After you have the hose in place and connected at both ends, just reassemble everything in opposite order. Remember to plug the big fat PVC hose back into the valve cover.

Good luck.

11-04-2005, 01:16 PM
Great- good to know you can win one once in awhile!! By "doghouse" I was referring to the engine cover- inside the van- it is shapped like a doghouse- has been casually called that since the inception of vans...Glad to know you were able to fix it proper- most I tell this to give up too easily....

11-04-2005, 02:12 PM
Thanks for the terminology description. Yes, had to remove the "doghouse" to get at the PVC side of the hose. It was a lot of work to replace a $5 part, but I bet I saved a lot of money. Can't image a shop doing it right for less than a hundred.

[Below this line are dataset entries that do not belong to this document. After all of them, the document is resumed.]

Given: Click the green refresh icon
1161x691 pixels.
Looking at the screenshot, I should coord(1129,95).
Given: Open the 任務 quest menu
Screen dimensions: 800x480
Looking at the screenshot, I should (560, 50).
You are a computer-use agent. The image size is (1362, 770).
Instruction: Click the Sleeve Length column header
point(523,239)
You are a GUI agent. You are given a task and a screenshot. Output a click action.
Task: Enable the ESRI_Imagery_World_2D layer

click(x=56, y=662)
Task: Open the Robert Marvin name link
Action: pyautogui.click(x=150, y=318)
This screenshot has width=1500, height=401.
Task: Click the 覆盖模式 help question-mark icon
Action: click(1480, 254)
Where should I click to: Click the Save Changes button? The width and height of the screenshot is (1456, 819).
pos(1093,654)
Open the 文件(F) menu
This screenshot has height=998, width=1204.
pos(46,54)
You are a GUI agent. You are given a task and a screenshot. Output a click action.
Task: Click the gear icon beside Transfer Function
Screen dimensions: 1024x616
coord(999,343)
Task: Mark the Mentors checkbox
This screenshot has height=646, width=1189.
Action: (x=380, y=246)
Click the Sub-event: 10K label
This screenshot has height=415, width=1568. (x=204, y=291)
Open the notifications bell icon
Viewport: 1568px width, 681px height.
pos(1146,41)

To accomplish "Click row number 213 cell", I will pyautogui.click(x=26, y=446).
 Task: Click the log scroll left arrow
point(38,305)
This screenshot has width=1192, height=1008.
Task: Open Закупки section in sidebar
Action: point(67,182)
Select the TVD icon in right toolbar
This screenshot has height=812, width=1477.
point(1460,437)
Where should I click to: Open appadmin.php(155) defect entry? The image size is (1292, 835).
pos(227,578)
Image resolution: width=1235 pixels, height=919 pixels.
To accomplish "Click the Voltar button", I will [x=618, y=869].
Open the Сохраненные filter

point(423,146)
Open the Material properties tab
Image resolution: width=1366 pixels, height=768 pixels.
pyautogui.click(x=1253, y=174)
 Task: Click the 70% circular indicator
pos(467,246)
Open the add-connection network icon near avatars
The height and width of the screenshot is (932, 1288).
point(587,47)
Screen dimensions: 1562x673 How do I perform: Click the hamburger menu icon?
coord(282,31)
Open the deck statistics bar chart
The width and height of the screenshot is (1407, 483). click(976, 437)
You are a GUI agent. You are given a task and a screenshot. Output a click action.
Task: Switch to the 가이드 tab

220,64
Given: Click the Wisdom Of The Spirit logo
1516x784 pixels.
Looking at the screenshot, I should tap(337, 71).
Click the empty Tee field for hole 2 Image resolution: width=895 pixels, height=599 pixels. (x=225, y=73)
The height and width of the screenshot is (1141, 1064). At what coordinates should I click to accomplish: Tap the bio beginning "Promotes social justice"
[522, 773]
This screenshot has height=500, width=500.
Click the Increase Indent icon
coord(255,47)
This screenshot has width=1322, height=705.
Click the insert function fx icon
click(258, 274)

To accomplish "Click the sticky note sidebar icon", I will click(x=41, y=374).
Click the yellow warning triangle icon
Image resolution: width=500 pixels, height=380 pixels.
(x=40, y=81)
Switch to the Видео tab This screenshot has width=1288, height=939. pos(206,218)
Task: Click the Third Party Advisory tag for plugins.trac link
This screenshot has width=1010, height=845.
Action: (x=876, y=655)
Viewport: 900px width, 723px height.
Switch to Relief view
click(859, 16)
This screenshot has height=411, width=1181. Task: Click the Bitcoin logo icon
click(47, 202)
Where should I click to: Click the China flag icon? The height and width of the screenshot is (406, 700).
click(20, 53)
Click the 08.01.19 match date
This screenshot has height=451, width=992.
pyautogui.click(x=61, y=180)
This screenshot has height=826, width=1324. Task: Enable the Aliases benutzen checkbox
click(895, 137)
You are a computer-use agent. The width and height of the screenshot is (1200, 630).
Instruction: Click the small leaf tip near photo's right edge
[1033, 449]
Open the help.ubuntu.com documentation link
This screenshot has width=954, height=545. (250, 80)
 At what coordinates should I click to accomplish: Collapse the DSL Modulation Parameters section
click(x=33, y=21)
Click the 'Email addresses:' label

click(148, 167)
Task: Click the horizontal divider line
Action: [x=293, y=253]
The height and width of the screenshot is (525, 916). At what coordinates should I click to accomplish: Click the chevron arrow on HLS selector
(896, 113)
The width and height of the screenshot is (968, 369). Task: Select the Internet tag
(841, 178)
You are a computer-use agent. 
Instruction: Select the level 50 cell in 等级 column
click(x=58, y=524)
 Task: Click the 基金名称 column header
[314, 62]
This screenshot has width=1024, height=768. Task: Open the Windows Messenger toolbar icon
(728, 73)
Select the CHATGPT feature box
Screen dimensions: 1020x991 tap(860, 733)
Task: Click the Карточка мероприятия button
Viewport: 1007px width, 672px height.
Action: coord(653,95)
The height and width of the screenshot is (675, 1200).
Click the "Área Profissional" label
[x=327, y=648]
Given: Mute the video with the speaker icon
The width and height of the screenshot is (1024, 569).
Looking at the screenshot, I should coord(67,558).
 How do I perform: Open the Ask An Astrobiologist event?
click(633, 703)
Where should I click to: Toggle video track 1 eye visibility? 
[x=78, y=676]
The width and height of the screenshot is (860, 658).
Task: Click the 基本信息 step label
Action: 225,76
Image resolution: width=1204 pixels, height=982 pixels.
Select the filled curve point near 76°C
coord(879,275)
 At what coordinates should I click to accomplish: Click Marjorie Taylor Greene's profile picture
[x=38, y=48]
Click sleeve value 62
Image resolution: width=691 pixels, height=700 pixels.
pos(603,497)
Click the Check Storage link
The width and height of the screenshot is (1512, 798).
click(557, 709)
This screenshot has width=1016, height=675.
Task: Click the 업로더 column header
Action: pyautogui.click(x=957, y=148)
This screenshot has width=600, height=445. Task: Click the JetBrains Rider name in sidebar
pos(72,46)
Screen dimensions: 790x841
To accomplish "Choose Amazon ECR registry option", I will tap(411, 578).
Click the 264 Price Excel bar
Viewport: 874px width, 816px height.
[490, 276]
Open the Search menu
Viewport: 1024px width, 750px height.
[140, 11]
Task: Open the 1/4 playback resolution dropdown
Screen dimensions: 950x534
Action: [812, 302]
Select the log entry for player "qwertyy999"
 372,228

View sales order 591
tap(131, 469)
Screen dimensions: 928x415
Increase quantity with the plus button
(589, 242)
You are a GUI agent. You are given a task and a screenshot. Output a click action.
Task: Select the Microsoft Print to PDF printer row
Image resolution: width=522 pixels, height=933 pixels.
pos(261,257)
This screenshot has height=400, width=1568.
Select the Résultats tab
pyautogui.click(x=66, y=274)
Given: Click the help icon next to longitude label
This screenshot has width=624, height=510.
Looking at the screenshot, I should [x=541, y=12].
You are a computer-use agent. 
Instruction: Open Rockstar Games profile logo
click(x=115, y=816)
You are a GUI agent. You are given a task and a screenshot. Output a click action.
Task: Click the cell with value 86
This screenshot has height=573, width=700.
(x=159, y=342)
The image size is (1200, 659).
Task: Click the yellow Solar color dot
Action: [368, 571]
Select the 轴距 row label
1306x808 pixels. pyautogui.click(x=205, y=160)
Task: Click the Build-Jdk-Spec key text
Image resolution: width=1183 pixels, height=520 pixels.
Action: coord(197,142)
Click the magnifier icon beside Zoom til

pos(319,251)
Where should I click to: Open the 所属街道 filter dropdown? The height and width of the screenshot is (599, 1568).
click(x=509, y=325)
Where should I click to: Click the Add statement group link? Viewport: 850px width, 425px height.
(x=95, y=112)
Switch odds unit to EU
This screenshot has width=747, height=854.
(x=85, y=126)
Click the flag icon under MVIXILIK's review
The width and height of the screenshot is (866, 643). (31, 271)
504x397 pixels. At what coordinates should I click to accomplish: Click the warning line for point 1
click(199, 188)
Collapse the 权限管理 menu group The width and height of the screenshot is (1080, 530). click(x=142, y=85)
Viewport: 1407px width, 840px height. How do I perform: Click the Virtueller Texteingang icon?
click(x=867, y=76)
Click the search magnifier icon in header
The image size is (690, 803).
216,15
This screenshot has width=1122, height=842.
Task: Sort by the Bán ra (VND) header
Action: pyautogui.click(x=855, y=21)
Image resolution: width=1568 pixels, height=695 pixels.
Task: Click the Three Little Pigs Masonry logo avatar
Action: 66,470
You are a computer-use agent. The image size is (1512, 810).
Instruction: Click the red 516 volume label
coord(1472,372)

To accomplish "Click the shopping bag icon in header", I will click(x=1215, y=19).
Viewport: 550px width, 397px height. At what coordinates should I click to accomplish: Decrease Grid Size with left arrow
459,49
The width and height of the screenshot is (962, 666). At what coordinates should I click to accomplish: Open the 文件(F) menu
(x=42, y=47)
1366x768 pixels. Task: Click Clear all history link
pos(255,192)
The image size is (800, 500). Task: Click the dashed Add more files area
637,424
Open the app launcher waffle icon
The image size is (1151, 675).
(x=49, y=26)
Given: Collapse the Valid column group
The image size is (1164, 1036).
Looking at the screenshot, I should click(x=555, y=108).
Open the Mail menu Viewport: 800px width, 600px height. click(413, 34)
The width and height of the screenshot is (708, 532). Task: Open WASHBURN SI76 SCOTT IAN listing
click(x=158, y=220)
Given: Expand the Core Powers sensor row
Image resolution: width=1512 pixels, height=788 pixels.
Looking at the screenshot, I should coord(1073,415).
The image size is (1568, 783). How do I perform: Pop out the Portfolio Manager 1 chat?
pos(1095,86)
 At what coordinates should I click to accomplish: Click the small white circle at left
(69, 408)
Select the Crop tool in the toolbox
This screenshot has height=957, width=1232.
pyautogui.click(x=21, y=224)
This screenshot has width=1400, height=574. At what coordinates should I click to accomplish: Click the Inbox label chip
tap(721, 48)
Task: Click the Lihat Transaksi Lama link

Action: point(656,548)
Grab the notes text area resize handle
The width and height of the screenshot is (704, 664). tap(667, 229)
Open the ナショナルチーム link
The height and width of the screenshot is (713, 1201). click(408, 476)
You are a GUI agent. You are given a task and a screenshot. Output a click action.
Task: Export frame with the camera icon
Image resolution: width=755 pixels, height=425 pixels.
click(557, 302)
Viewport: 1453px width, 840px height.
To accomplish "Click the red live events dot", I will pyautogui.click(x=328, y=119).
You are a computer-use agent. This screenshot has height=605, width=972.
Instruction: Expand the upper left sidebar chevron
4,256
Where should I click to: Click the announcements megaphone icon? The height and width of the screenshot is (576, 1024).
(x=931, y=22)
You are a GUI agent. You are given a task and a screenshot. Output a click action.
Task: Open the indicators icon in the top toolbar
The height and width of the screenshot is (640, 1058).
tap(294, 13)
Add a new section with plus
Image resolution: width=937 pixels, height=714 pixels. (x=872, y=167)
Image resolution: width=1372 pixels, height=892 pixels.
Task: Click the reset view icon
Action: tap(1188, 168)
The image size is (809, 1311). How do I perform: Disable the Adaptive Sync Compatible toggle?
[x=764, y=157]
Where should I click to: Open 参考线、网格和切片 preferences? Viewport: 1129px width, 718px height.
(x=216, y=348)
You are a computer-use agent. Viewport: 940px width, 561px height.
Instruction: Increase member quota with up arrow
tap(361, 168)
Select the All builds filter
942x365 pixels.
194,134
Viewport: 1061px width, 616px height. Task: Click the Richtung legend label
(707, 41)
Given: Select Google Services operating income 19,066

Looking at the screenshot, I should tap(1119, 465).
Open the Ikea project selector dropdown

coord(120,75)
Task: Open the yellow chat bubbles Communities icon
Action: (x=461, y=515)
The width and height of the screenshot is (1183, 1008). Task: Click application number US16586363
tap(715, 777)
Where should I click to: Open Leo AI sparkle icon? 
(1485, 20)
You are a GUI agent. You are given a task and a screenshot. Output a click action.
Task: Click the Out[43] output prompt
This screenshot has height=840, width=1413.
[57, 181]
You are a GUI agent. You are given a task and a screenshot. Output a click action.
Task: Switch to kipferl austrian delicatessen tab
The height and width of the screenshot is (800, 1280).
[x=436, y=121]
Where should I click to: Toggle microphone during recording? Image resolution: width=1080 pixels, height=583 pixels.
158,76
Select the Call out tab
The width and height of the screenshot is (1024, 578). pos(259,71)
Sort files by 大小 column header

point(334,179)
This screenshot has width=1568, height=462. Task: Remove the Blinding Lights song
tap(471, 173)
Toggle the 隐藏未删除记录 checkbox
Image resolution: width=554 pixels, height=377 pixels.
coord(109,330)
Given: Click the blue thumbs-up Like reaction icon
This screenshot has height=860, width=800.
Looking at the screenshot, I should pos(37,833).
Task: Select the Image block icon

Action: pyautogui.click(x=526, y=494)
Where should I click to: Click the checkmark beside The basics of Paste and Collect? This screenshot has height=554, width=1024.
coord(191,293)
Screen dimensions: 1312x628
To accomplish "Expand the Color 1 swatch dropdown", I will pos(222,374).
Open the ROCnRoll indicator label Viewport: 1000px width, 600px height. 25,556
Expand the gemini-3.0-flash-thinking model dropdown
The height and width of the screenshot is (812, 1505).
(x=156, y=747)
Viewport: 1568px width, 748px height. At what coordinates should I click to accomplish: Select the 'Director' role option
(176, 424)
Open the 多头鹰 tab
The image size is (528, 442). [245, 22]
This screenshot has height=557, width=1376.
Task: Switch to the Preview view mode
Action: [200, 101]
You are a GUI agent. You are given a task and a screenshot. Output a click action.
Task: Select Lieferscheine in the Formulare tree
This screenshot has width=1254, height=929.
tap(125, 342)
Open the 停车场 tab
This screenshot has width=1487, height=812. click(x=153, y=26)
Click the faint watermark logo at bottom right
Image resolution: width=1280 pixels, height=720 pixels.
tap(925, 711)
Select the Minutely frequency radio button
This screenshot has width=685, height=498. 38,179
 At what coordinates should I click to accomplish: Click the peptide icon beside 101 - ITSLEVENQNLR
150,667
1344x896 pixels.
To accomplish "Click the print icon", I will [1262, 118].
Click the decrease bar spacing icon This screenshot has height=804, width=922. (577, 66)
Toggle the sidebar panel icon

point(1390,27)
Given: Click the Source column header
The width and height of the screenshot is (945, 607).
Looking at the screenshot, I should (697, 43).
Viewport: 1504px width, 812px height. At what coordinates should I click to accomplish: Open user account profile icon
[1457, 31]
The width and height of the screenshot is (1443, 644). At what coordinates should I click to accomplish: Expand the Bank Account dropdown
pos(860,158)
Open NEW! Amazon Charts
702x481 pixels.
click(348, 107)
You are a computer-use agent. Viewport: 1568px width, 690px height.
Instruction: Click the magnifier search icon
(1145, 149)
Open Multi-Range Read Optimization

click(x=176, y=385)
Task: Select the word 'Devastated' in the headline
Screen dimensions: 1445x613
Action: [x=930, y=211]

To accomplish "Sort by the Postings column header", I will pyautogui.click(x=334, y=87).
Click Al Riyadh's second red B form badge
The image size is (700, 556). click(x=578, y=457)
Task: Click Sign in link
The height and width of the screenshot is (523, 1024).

Thanks again for your post. If it wasn't there to get me started, I would have kept driving around with defrost only. Now I've got that sweet A/C blowin' in my face.

12-16-2005, 02:05 PM
Thanks for all of the help. I would not have been so fortunate to find the vac leak without your help. FYI, my problem was at the harness as it goes thru the firewall, behind the battery on the 1995 Astro with V6 engine. Battery acid had destroyed both vac hoses in that harness. All I needed was to patch the hoses using some spare Rubber Gas Line or Vac hose(?) I had on hand with an Inside Diameter that was close enough to provide a snug fit to the outside diameter of the damaged vac lines.